[To be done]
• 1. In the game loop lesson, what does the lesson call the game loop?
• 2. Resume the game loop lesson from the point where it stops.

[Extract to read]
┄┄┄┄┄┄┄┄┄┄
Lesson 01 - GUI Widgets And The Game Loop

 *//* 

This lesson will show you how to begin creating use graphical user interfaces and how to design and run a game loop -- the heartbeat of a game engine.

• This lesson's source code
• Main lesson index

Procedural Overview -- Items in bold are additions/changes to the previous lesson.

• Main function
  • Initialize the platform abstraction layer (Pal) and game engine singletons. Create the Screen object. This was covered in previous lesson(s).
  • Execute game-specific code.
    • Create formatted layouts of GUI widgets.
    • Run the game loop
      • Handle events (user and system-generated).
      • Perform off-screen processing.
      • Draw the Screen object's entire widget hierarchy.
  • Delete the Screen object. Shutdown the Pal and game engine singletons. This was covered in previous lesson(s).

Comments explaining previously covered material will be made more terse or deleted entirely in each successive lesson. If something is not explained well enough, it was probably already explained in previous lessons.
┄┄┄┄┄┄┄┄┄┄
[Dataset]
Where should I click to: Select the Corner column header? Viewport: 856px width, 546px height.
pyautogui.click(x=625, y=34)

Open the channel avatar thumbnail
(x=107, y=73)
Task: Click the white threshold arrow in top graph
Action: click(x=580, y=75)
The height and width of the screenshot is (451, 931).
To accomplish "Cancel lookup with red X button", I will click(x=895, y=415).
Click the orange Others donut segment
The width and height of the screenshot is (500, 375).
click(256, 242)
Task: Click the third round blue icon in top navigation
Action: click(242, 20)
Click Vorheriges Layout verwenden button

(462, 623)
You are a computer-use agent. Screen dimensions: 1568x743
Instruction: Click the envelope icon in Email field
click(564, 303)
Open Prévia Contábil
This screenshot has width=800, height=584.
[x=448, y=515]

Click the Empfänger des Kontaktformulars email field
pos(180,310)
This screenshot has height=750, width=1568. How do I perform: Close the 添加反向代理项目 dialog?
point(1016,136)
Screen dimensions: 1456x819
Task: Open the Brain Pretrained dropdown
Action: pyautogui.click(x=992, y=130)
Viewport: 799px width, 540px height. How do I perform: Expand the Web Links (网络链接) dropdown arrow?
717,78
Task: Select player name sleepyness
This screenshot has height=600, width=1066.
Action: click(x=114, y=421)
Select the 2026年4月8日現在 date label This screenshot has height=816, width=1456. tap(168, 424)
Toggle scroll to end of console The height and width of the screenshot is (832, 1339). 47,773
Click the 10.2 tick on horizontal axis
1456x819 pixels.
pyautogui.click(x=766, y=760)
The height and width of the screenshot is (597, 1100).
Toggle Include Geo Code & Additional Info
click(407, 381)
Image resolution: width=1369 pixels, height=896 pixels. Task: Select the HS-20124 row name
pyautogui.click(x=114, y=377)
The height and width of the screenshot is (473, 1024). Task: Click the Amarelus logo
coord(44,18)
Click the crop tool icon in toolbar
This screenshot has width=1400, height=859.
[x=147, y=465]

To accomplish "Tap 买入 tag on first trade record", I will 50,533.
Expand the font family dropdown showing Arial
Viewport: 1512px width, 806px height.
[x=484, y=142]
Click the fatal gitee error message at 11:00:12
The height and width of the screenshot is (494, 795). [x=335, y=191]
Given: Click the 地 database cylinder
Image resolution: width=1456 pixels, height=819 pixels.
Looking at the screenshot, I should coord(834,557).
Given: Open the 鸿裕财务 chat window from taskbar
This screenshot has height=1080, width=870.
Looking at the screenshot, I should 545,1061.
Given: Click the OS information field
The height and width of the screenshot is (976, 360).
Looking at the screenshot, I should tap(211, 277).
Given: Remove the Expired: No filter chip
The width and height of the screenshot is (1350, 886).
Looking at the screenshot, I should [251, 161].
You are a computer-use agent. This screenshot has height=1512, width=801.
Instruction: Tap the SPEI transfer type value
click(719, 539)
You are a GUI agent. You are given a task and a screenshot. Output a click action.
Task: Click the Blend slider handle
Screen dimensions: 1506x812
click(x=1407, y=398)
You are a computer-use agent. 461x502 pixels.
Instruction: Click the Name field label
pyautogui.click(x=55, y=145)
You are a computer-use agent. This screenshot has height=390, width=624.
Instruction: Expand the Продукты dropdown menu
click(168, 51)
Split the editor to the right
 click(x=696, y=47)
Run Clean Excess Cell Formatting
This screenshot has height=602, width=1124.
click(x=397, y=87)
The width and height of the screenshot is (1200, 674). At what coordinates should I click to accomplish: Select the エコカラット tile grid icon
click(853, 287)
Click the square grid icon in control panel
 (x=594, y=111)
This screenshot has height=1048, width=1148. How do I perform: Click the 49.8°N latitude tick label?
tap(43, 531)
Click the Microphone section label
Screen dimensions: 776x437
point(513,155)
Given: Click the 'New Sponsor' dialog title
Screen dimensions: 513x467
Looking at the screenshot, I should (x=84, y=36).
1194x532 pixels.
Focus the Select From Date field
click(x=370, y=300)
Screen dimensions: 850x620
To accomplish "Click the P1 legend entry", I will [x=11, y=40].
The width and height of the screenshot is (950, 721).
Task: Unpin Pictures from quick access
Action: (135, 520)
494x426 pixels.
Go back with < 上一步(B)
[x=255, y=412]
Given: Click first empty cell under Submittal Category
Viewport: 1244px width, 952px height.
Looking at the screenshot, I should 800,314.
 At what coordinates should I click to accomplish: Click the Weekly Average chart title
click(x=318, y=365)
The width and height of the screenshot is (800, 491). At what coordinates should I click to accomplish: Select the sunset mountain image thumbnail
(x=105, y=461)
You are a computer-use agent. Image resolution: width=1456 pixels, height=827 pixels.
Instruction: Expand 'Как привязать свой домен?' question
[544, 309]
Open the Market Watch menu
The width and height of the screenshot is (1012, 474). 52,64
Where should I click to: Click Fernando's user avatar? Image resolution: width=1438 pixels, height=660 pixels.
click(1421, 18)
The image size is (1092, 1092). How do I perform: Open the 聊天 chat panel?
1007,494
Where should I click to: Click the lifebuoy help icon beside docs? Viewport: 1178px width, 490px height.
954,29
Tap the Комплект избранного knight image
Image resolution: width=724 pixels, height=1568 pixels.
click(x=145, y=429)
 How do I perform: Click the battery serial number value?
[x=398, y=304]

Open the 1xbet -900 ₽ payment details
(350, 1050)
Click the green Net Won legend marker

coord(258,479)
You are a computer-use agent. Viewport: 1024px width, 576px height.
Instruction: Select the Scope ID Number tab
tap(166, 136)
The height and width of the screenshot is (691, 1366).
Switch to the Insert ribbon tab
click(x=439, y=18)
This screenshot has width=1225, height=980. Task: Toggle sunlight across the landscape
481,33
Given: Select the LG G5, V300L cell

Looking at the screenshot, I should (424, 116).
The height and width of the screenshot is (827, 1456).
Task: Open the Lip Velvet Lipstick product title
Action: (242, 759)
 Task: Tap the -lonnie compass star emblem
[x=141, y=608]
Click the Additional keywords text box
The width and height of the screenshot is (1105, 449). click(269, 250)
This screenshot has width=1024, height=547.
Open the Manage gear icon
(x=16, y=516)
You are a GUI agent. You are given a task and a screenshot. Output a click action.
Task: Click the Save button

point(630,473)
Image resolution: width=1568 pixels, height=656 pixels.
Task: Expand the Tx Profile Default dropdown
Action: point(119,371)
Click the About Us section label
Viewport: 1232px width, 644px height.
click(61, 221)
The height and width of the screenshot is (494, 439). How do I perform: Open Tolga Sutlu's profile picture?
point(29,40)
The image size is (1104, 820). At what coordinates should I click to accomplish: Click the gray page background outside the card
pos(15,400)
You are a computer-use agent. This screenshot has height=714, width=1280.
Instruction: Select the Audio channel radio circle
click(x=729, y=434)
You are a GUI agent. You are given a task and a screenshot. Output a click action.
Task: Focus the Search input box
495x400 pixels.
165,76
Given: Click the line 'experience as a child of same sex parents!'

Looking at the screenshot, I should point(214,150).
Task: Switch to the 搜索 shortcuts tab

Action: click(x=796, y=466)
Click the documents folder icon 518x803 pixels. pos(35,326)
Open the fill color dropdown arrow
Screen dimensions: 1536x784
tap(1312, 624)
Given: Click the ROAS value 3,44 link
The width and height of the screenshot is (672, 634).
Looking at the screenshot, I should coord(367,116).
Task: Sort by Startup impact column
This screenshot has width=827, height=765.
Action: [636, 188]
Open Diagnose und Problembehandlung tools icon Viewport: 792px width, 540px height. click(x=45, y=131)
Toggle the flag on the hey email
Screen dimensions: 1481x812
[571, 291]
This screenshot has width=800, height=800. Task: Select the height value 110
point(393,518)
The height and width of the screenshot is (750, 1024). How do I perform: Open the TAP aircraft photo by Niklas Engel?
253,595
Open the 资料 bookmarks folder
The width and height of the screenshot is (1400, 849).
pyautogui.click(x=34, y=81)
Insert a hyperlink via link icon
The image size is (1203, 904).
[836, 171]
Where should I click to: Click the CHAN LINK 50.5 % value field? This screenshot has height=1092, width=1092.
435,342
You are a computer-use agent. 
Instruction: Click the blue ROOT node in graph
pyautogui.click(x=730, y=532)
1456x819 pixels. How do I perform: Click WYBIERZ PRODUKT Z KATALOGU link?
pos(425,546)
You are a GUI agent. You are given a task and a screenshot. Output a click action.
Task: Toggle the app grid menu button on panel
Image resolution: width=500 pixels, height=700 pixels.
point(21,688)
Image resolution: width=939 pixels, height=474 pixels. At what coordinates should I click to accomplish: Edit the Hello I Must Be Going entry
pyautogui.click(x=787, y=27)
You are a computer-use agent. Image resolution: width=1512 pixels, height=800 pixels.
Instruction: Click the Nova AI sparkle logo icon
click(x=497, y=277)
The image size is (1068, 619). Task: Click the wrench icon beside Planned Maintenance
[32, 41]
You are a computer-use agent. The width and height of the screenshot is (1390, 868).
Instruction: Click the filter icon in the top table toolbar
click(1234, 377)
┄┄┄┄┄┄┄┄┄┄
[Answers for this exercise]
• 1. The heartbeat of a game engine.

• 2.
Code Diving!

 */
// This header MUST be included in every source/header file.
#include "xrb.hpp"

#include "xrb_button.hpp"     // For use of the Button widget class.
#include "xrb_event.hpp"      // For use of the Event classes.
#include "xrb_eventqueue.hpp" // For use of the EventQueue class.
#include "xrb_inputstate.hpp" // For use of the InputState class (via Singleton::).
#include "xrb_label.hpp"      // For use of the Label widget class.
#include "xrb_layout.hpp"     // For use of the Layout widget class.
#include "xrb_lineedit.hpp"   // For use of the LineEdit widget class.
#include "xrb_screen.hpp"     // For use of the necessary Screen widget class.
#include "xrb_sdlpal.hpp"     // For use of the SDLPal platform abstraction layer.

// Used so we don't need to qualify every library type/class/etc with Xrb::
using namespace Xrb;

// This is just a helper function to group all the shutdown code together.
void CleanUp ()
{
    fprintf(stderr, "CleanUp();\n");

    // Shutdown the platform abstraction layer.
    Singleton::Pal().Shutdown();
    // Shutdown the game engine singletons.  This is necessary for the
    // game engine to shutdown cleanly.
    Singleton::Shutdown();
}

int main (int argc, char **argv)
{
    fprintf(stderr, "main();\n");

    // Initialize the game engine singleton facilities.
    Singleton::Initialize(SDLPal::Create, "none");
    // Initialize the platform abstraction layer (Pal).
    if (Singleton::Pal().Initialize() != Pal::SUCCESS)
        return 1;
    // Set the window caption.
    Singleton::Pal().SetWindowCaption("XuqRijBuh Lesson 01");

    // This call creates the Screen object and initializes the given video mode.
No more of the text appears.